Records provided:
>>>
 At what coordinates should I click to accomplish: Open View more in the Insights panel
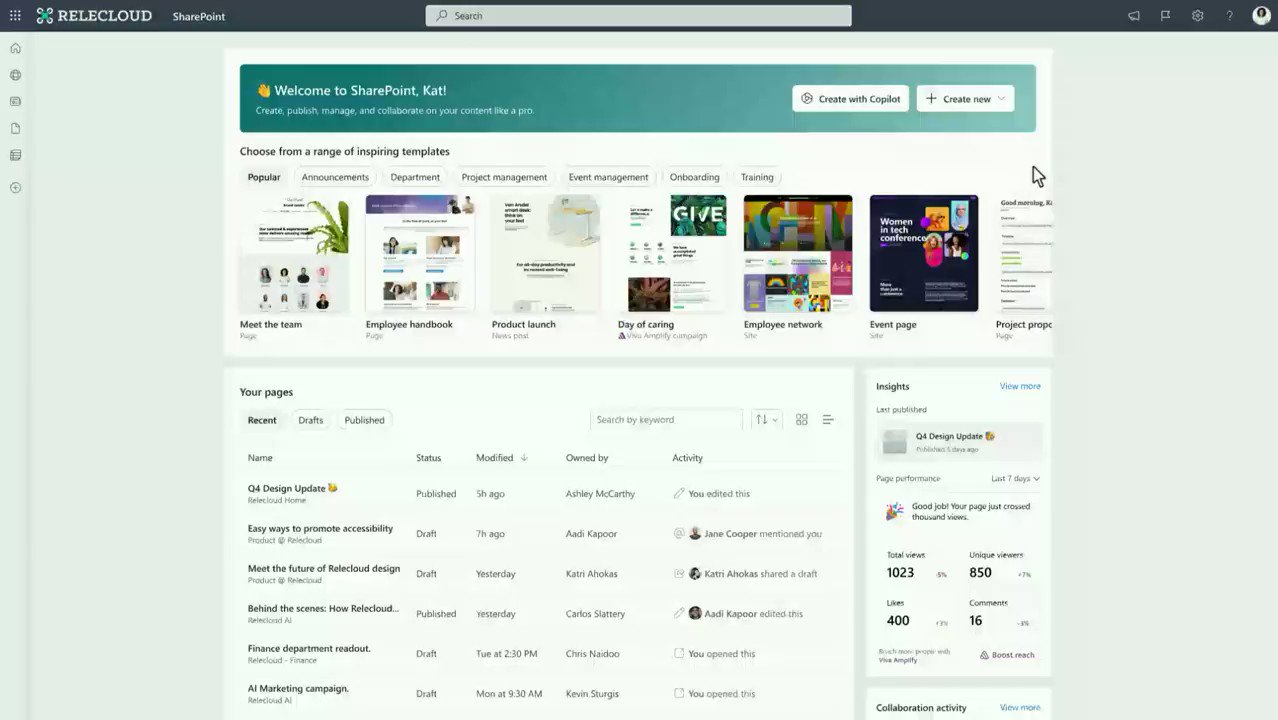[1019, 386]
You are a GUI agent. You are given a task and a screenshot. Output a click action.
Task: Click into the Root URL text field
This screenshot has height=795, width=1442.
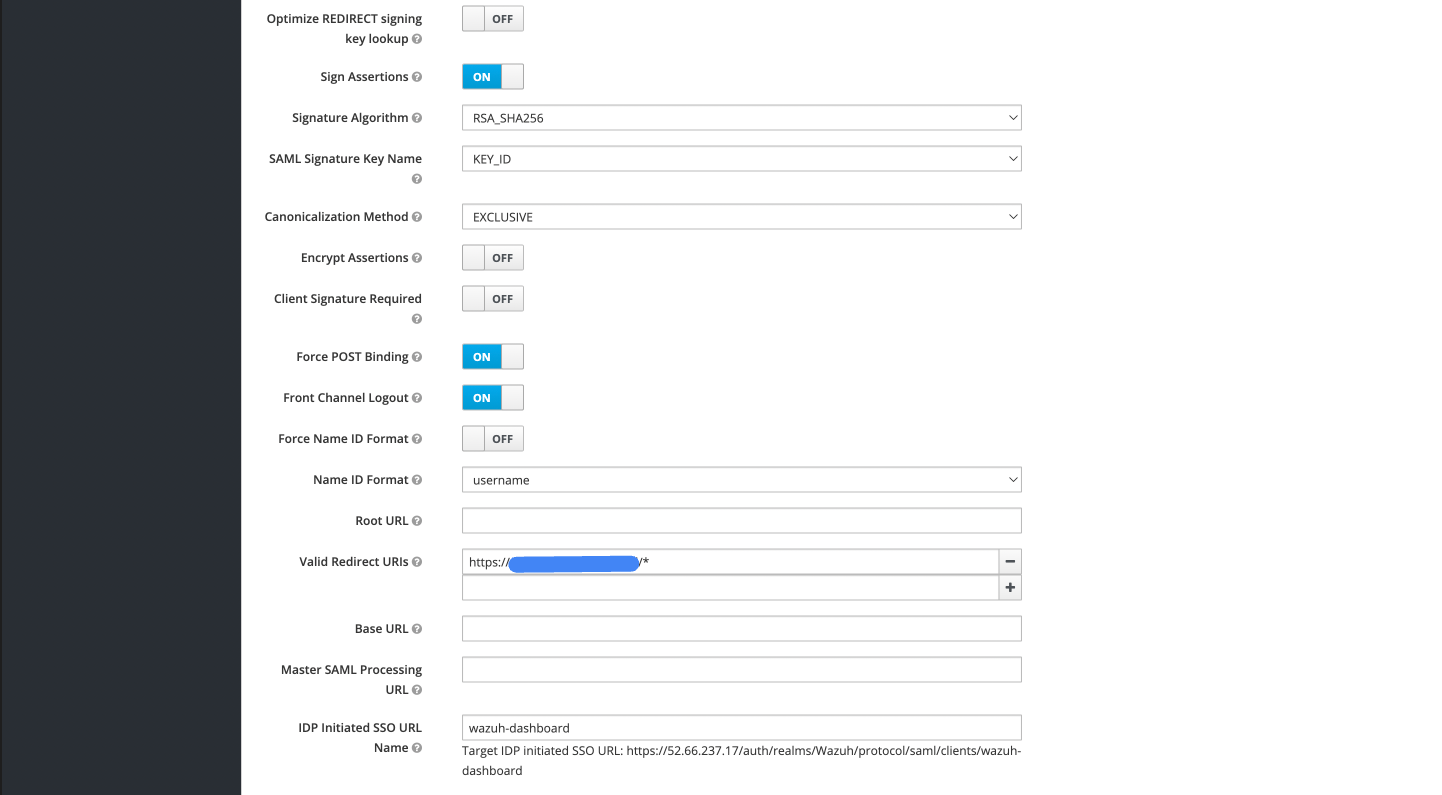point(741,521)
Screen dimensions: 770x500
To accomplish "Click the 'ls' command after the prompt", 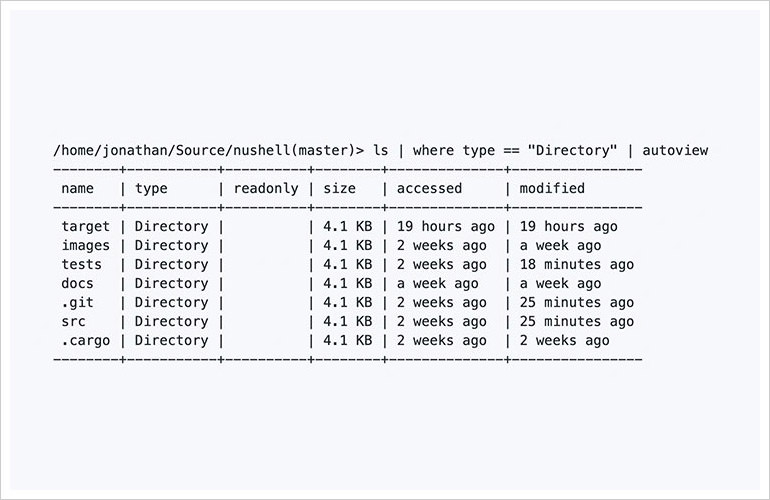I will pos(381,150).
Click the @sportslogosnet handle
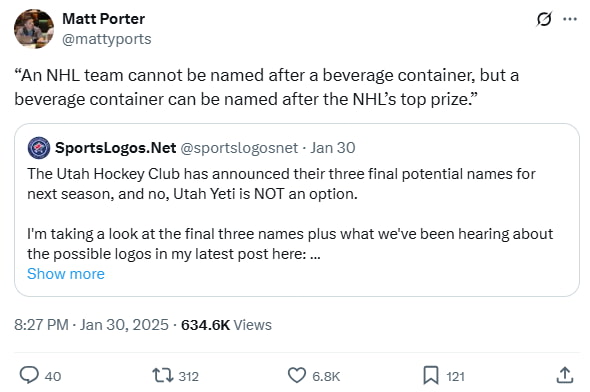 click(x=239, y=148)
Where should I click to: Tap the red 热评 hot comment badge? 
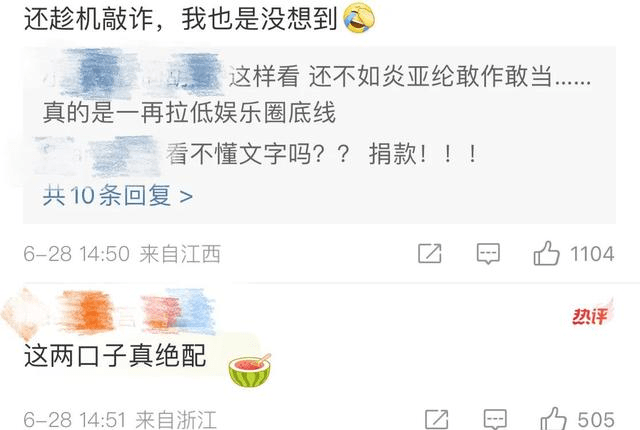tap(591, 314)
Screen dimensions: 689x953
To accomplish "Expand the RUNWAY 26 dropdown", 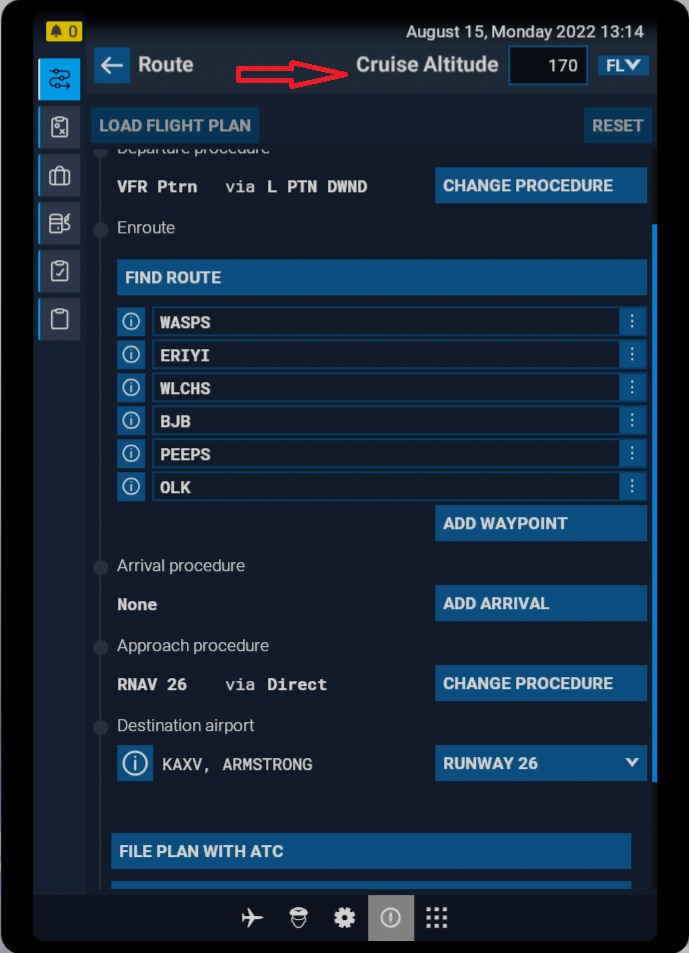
<<<
About this exercise:
Every line above that includes the word "dimensions" should be listed.

Exercise answer:
Screen dimensions: 770x500
Screen dimensions: 689x953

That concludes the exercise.